Rein rechtstechnisch ist gegen die Konstruktion nichts einzuwenden. Der Vorsorgebevollmächtigte vertritt den Vollmachtgeber. Die Handlungen des Vorsorgebevollmächtigten haben den gleichen Wert wie diejenigen des Vollmachtgebers. Wenn der Vollmachtgeber eine Bankvollmacht erteilen kann, kann das der Vorsorgebevollmächtigte auch. Der Vorsorgebevollmächtigte muss dann tatsächlich nur einmal die Vorsorgevollmacht vorlegen und kann danach gegenüber der Bank wesentlich entspannter handeln - wenn diese denn einsichtig ist.
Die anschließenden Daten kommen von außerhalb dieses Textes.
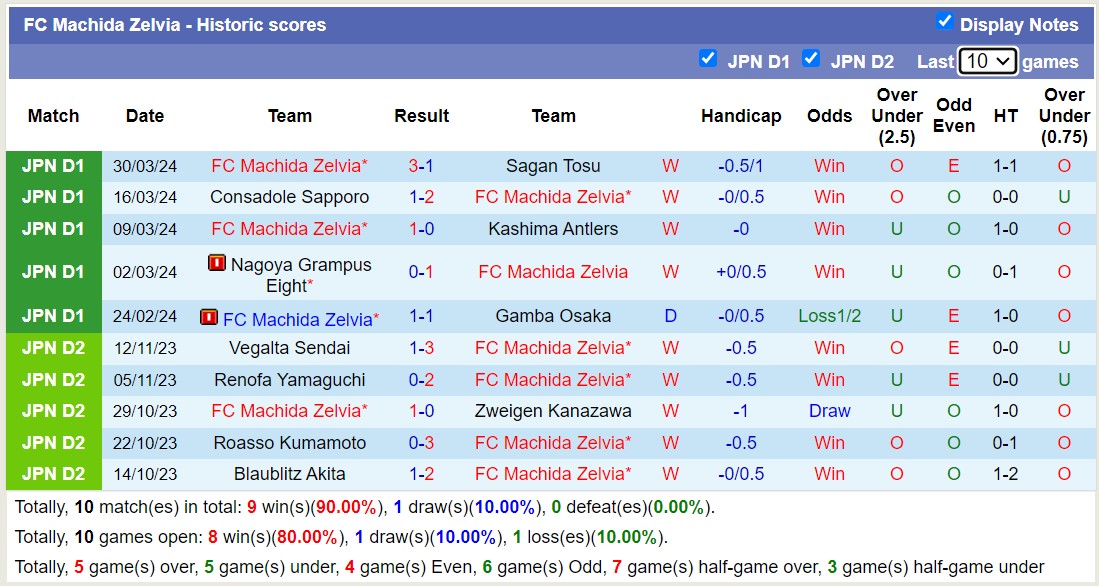This screenshot has height=586, width=1099.
Task: Open the FC Machida Zelvia link versus Sagan Tosu
Action: coord(289,165)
Andernfalls würde sich durchaus eine gerichtliche Klärung dieser Frage lohnen.

Es entstehen durch die hier vorgestellte Lösung auch keine Wertungswidersprüche. Der Vorsorgebevollmächtigte kann mit der Vorsorgevollmacht das gesamte Guthaben des Vollmachtgebers abheben und für eine leichtere Verwaltung auf ein eigenes Treuhandkonto überweisen. Von diesem Treuhandkonto wäre dann ebenfalls Online-Banking möglich. Es entsteht durch die Bankvollmacht auch kein zusätzliches Missbrauchsrisiko, da der Vorsorgebevollmächtigte bereits mit der Vollmacht die gesamten Konten "abräumen" kann.